If there isn't a broad basin of attraction around human values, then we really want the AI (or the human-AI combo) to have "values" that, though they need not be exactly the same as the human, are at least within the human distribution. If there is a broad basin of attraction, then we still want the same thing, it's just that we'll ultimately get graded on a more forgiving curve. We're trying to do the same thing either way, right?

Mod note: I reposted this post to the frontpage, because it wasn't actually shown on a frontpage due to an interaction with the GreaterWrong post-submission interface. It seemed like a post many people are interested in, and it seemed like it didn't really get the visibility it deserved.
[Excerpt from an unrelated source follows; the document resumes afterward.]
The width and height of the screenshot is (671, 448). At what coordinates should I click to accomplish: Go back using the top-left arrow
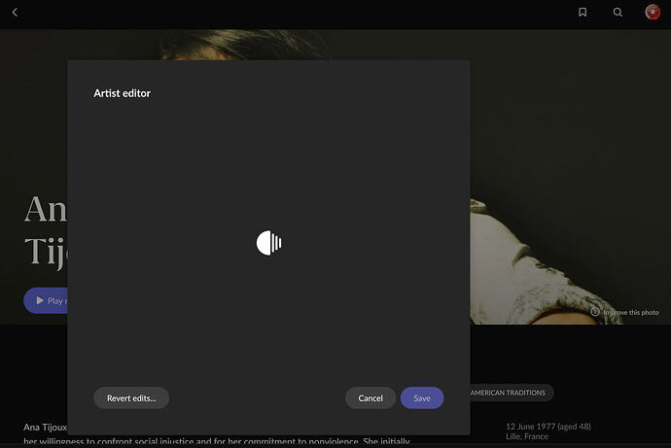[x=15, y=13]
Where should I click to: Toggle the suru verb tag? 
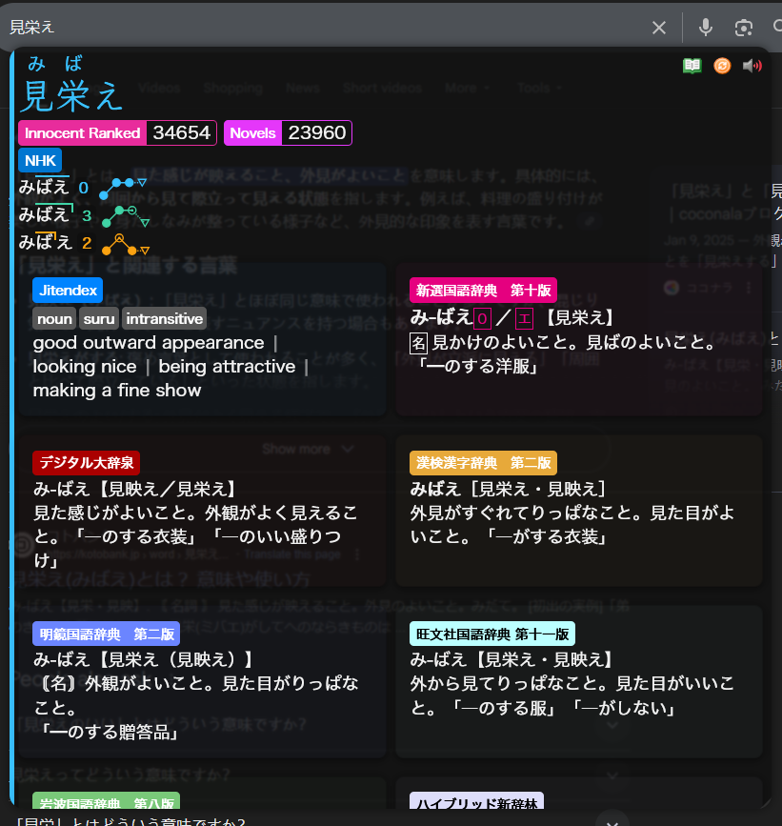[100, 318]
My impression of the plurality perspective around here is that the examples you give (e.g. overweighting contemporary ideology, reinforcing non-truth-seeking discourse patterns, and people accidentally damaging themselves with AI-enabled exotic experiences) are considered unfortunate but acceptable defects in a "safe" transition to a world with superintelligences. These scenarios don't violate existential safety because something that is still recognizably humanity has survived (perhaps even more recognizably human than you and I would hope for).

I agree with your sense that these are salient bad outcomes, but I think they can only be considered "existentially bad" if they plausibly get "locked-in," i.e. persist throughout a substantial fraction of some exponentially-discounted future light-cone. I think Paul's argument amounts to saying that a corrigibility approach focuses directly on mitigating the "lock-in" of wrong preferences, whereas ambitious value learning would try to get the right preferences but has a greater risk of locking-in its best guess.
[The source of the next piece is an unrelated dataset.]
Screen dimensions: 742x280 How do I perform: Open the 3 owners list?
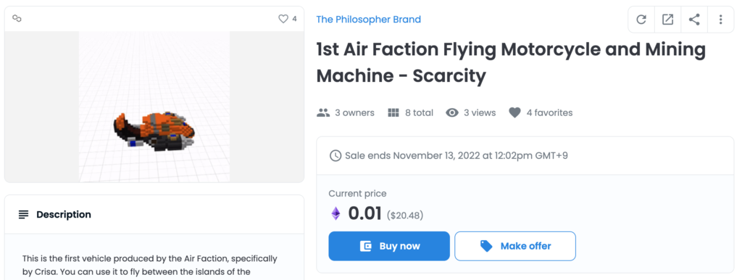354,112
I think Paul’s argument amounts to saying that a corrigibility approach focuses directly on mitigating the “lock-in” of wrong preferences, whereas ambitious value learning would try to get the right preferences but has a greater risk of locking-in its best guess.

What's the actual content of the argument that this is true? From my current perspective, corrigible AI still has a very high risk of lock-in of wrong preferences, due to bad metapreferences of the overseer, and ambitious value learning, or some ways of doing that, could turn out to be less risky with respect to lock-in, because for example you could potentially examine the metapreferences that a value-learning AI has learned, which might make it more obvious that they're not safe enough as is, triggering attempts to do something about that.
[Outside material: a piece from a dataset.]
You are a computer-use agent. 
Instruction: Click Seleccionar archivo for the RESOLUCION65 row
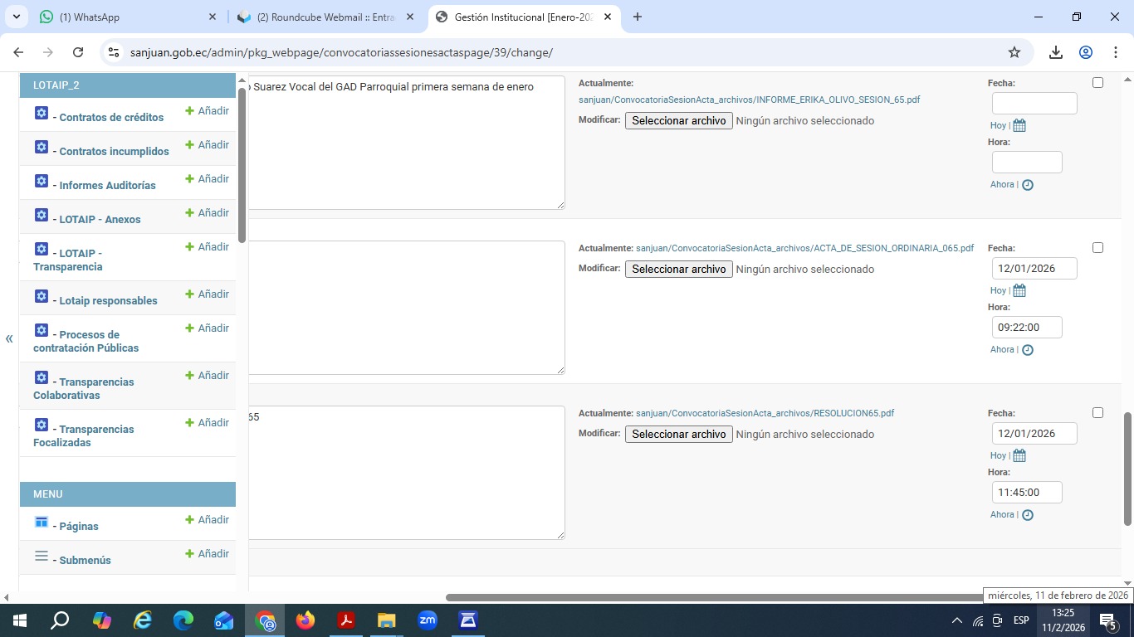[x=678, y=435]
This seems obviously true to some significant extent. If a FAI "grows up" in some subculture without access to the rest of humanity, I would expect to it adjust its values to the rest of humanity once it has to opportunity.

I mean, if it weren't true, would FAI be possible at all? If FAI couldn't correct its errors/misunderstanding about our values in any way?

(I suppose the real question is not whether the attractor basin around human values exists but how broad it is, along various dimensions, as Abram Denski points out)

Alternative answer: maybe there the convergence points are slightly different, but they are all OK. A rounding error. Maybe FAI makes a YouTube video to commemorate growing up in its subcommunity, or makes a statue or a plaque, but otherwise behaves the same way.

One of the problems I can imagine is if there are aspects of FAI's utility function that are hardcoded that shouldn't be. And thus cannot be corrected through convergence.
For example, the definition of a human. Sorry, aliens just created a trillion humans, and they are all psychopaths. And now your FAI has been highjacked. And while the FAI understands that we wouldn't want it to change its values in response to this kind of voting_entity-creation-attack, the original programmers didn't anticipate this possibility.